Copyright iStockphotoSome American foods, such as burger and fries, spicy gumbo and mustard-smeared hot dogs, are much loved and have been adopted by other cultures around the world. But what about some of the lesser known U.S. foods? We take a look at some of the dishes that Americans love, but the rest of the world has chosen to ignore, and ask why.

Grits
Grits come from the southern American states, which include Texas, Georgia, Louisiana and South Carolina and are made by boiling ground corn until it reaches a smooth, porridge-like consistency. Grits are commonly eaten for breakfast with eggs, bacon, sprinkled with cheese or butter or just left plain. Foreign visitors to the U.S. that have tried grits during their stay often describe them as bland or gloopy but fans of the creamy treat insist that they must have had a bad experience. Although some specialist restaurants outside of America serve grits, it is rare. It’s interesting that many people describe grits as similar to polenta – which is also made with ground corn but has become a firm menu item on many high-end restaurants around the world. Maybe we should give grits a chance, too?

Root Beer
First brewed in Philadelphia by a pharmacist and introduced to the world in 1876, root beer is popular throughout the US, but outside of America people dismiss its flavour as strongly herbal-based or even similar to antiseptic. American-born 2011 Masterchef winner Tim Anderson told Yahoo!: “Root beer contains a ton of different extracts and oils from various roots, herbs, and spices. A few of them, like sarsaparilla and wintergreen, are traditionally used to flavour medicines in the UK, so some people perceive root beer as tasting overpoweringly medicinal. This is coupled with a typically strong flavour of anethole, the characteristic aroma of liquorice or aniseed, which many people dislike.” If you’re not used to these flavours, says Tim, the drink can be “very off-putting”. Despite this, however, it does trickle into UK supermarkets every now and then.

Scrapple
Thought to have been introduced by European settlers to Pennsylvania, scrapple is still a popular dish in some parts of America. It’s made from pieces of pork offal, which are mixed with cornmeal and baked into a loaf, resembling a coarse paté. Pieces of this loaf are then sliced off and fried until golden. But while scrapple nowadays hasn’t really ventured outside of American shores, it’s not that different in theory from paté or meatloaf – both successful outside of the U.S.

Cornbread
A tough one, this. Why cornbread doesn’t grace dining tables worldwide is a bit of a mystery: it’s sweet, yellow and eggy. Cornbread is especially popular in the southern states and many people see it as a childhood comfort food, eaten with a drink of milk as a snack. Because of its popularity, many variations of cornbread exist. Cooks add everything from green jalapeño chillies, cheese and even honey for a sweeter bread.

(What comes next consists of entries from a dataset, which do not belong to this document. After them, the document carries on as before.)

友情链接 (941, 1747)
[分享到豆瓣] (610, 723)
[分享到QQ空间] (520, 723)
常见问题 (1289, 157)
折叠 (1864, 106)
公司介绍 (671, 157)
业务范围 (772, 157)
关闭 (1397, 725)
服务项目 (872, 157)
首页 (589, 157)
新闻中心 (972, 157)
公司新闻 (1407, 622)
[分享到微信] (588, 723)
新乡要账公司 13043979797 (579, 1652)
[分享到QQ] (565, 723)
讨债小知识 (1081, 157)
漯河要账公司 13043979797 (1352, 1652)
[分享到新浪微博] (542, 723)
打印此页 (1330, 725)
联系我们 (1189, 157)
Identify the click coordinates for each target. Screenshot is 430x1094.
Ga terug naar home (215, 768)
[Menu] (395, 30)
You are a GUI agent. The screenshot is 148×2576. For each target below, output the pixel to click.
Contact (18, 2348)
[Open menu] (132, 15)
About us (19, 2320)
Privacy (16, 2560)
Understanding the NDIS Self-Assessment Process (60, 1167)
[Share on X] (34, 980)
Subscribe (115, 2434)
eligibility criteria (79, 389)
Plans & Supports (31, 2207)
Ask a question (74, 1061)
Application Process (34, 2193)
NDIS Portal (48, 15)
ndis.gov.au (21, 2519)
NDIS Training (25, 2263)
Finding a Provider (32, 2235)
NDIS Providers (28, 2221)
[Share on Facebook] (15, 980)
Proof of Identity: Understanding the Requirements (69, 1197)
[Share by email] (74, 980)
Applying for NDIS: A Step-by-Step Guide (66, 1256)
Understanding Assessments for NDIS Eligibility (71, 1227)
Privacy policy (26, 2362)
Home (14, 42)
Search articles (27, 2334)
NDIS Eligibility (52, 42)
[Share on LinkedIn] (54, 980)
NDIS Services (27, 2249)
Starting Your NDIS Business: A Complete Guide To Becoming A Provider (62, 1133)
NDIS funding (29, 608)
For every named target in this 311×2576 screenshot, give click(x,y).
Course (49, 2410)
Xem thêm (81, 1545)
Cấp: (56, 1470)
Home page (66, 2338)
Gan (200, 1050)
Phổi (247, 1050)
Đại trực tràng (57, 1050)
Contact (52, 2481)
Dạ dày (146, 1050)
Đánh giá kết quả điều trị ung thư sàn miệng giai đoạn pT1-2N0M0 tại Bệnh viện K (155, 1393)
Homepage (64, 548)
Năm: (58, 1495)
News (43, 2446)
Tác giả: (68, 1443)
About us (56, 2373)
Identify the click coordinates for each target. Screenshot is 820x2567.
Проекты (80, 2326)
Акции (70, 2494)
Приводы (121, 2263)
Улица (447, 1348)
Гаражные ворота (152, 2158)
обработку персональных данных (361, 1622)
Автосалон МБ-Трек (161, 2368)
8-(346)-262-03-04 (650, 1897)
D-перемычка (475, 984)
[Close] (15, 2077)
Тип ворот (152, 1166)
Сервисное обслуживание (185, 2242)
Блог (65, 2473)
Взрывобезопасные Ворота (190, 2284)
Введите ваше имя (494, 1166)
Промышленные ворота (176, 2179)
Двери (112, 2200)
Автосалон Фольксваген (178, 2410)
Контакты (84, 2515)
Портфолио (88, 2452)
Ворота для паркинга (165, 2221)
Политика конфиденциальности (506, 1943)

It’s made by combining cornmeal with eggs and sugar, stirring in some flour and seasonings and then baking it in a hot oven for around half an hour. Perhaps it’s not taken off elsewhere because we didn’t grow up eating it and don’t have that comfort food factor. But while it’s not yet widely available to buy ready-made, more European cooks are buying bags of cornmeal and trying out cornbread recipes at home. Perhaps this is one to watch.

Fried Green Tomatoes
We’ve been conditioned to expect our tomatoes to be shiny, large and ruby red. But the southern states of America came up with a great idea for using up unripe, green tomatoes. Green tomatoes are sliced and dipped in egg followed by breadcrumbs or cornmeal, or a mixture of the two. The coated green tomato slices are then fried for a few minutes on each side, until crisp. You don’t see many fried green tomato dishes on menus on this side of the pond just yet, but British food writer Nigel Slater has devised a number of green tomato-based recipes including fried tomatoes and chutneys; so for the curious, the tide may turn yet.